__指示と条件__:
本文の「ただし今年の10月に前年同月」から「しているのは気になるところ。」までを、「不動産業者」を「住宅業者」に変えて書き直すこと。

__本文__:
* * * * * * *
改正建築基準法の施行、そしてそれに伴う行政側の準備不足・不手際(特に「大臣認定プログラム」や審査担当者絶対数の不足)が2007年夏以降の住宅市場における混乱と、新設住宅戸数の減少をもたらした(俗にいう「官製不況」)。そして昨今では資源高・賃金上昇、金融機関の貸し渋り・貸しはがし傾向の強化などの要因が強まると共に、不景気に伴う主な購買層の消費者の消費性向の低下が住宅需要を押し下げ、業界全体に大きなプレッシャーを与えている。その上、同業他社の破綻も相次ぎ、各不動産業者にとって(心理的、イメージ的に)少なからぬマイナス影響を与えている。上場企業でも建設・不動産セクターの破たんが次々に伝えられ、尋常ならざる状況であることをうかがわせる。

ただし今年の10月に前年同月比で比較される昨年10月は、昨年7月・8月同様に改正建築基準法の施行からまだ日が浅く、大幅に数字が下振れしていることもあり、その反動から「前年同月比」の値が大きく上に振れたように見えたものと推測される。「前年同月比」がプラスだからといっても、油断は出来ない。

新設住宅戸数の変遷
新設住宅戸数の変遷(2008年10月分まで)

昨年8月~10月の大低迷から上昇傾向を継続していていた前年同月比割合だが、今年に入ってから一進一退の攻防……というより、前年同月比マイナス5%あたりを天井とし、上げては弾かれて下げ、また上げては下げを繰り返す状況が6月くらいまでは続いていた。今回発表分の2008年10月分は、この数か月の発表分同様に改正建築基準法の施行により大きく不動産・建設業が下向きを見せた2007年夏期以降の数字と比較したものであり、あくまでも「比較論」としてのプラスの感が強い。

「新築住宅戸数」は新築された住宅戸数で、実際に消費者に売れた数ではない。需給の関係が(供給数は増えるばかりで需要側は縮小の一途をたどっている)大きく供給過多に傾き、新築数そのものを抑える傾向が不動産業者に見受けられること、その不動産業者も在庫処分が出来ずに破たんし、大安売りの物件が言葉通り「軒を連ねている」ところが相次いでいる現状を見るに、油断は決して甘いものではない。

さらに昨年同月比で大きくプラスを見せているが、今月においてもその数は10万には達していない。改正建築基準法とは無縁だった2年前は毎月10万件台の数字を見せていることを考えると、まだまだ全回復とは程遠い状態であることが分かる。

着工床面積概要(前年同月比16.7%増)も戸数同様に増加しており、全体では4か月連続の増加を見せた。「宿泊業、飲食サービスの-6.3%」と、減少している用途が存在しているのは気になるところ。
* * * * * * *
__データ抜粋__:

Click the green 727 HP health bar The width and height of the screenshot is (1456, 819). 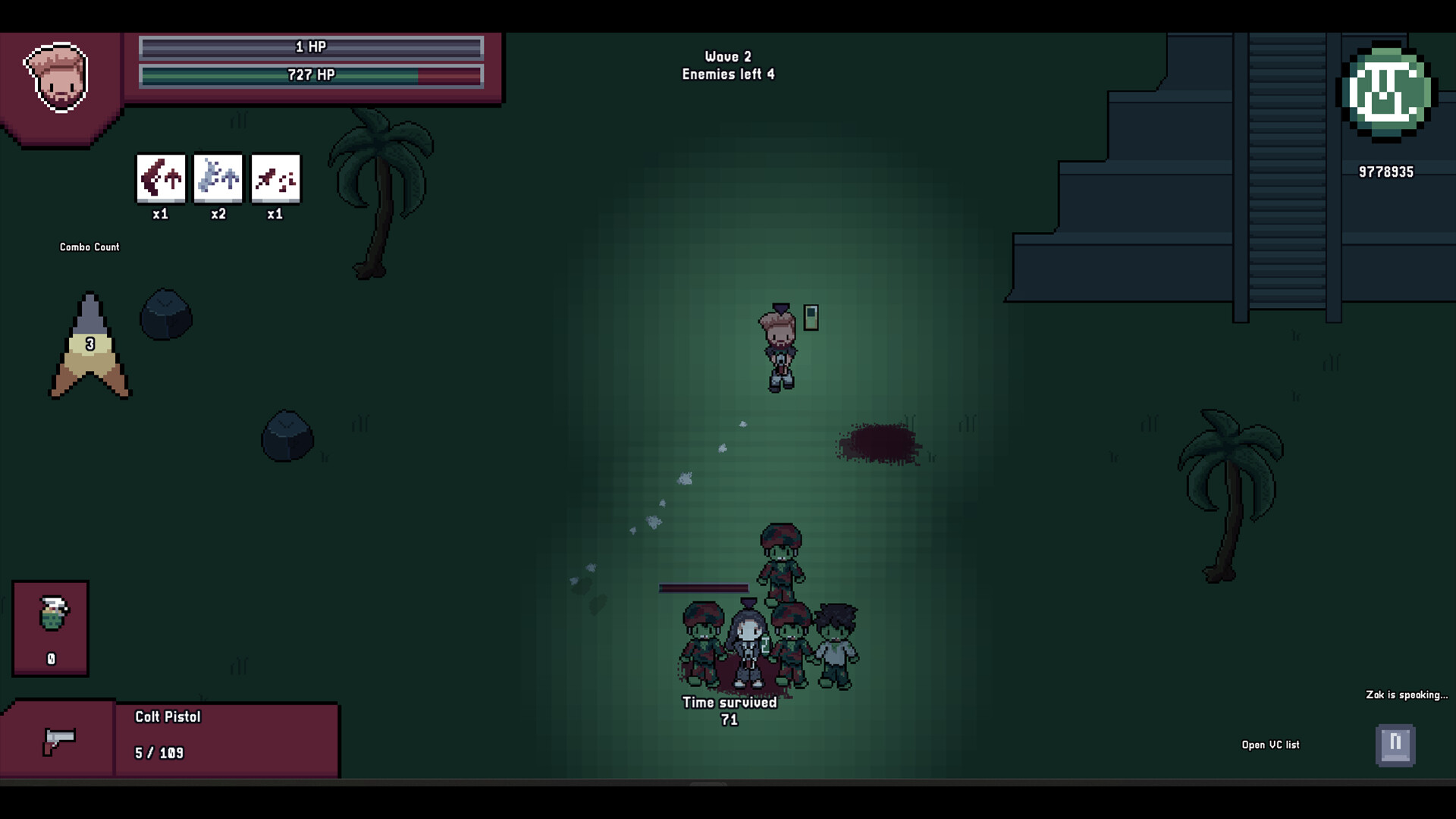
* * * * * * *
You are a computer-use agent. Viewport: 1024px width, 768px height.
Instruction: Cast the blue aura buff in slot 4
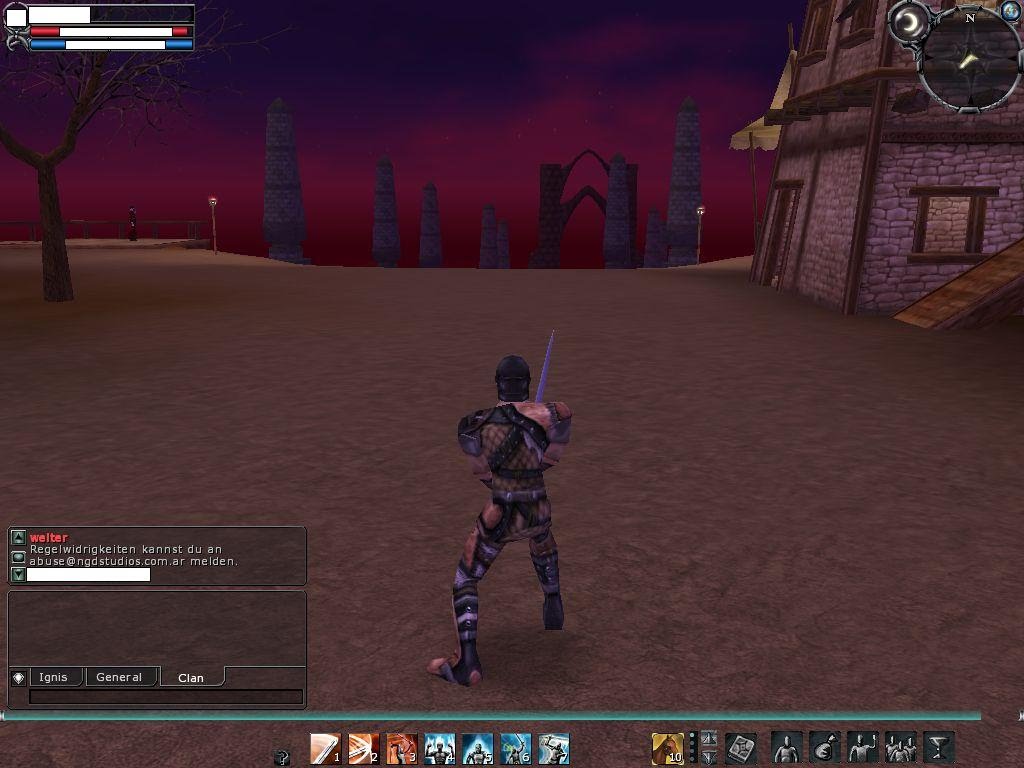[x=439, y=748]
* * * * * * *
__解答例__:
ただし今年の10月に前年同月比で比較される昨年10月は、昨年7月・8月同様に改正建築基準法の施行からまだ日が浅く、大幅に数字が下振れしていることもあり、その反動から「前年同月比」の値が大きく上に振れたように見えたものと推測される。「前年同月比」がプラスだからといっても、油断は出来ない。

新設住宅戸数の変遷
新設住宅戸数の変遷(2008年10月分まで)

昨年8月~10月の大低迷から上昇傾向を継続していていた前年同月比割合だが、今年に入ってから一進一退の攻防……というより、前年同月比マイナス5%あたりを天井とし、上げては弾かれて下げ、また上げては下げを繰り返す状況が6月くらいまでは続いていた。今回発表分の2008年10月分は、この数か月の発表分同様に改正建築基準法の施行により大きく不動産・建設業が下向きを見せた2007年夏期以降の数字と比較したものであり、あくまでも「比較論」としてのプラスの感が強い。

「新築住宅戸数」は新築された住宅戸数で、実際に消費者に売れた数ではない。需給の関係が(供給数は増えるばかりで需要側は縮小の一途をたどっている)大きく供給過多に傾き、新築数そのものを抑える傾向が住宅業者に見受けられること、その住宅業者も在庫処分が出来ずに破たんし、大安売りの物件が言葉通り「軒を連ねている」ところが相次いでいる現状を見るに、油断は決して甘いものではない。

さらに昨年同月比で大きくプラスを見せているが、今月においてもその数は10万には達していない。改正建築基準法とは無縁だった2年前は毎月10万件台の数字を見せていることを考えると、まだまだ全回復とは程遠い状態であることが分かる。

着工床面積概要(前年同月比16.7%増)も戸数同様に増加しており、全体では4か月連続の増加を見せた。「宿泊業、飲食サービスの-6.3%」と、減少している用途が存在しているのは気になるところ。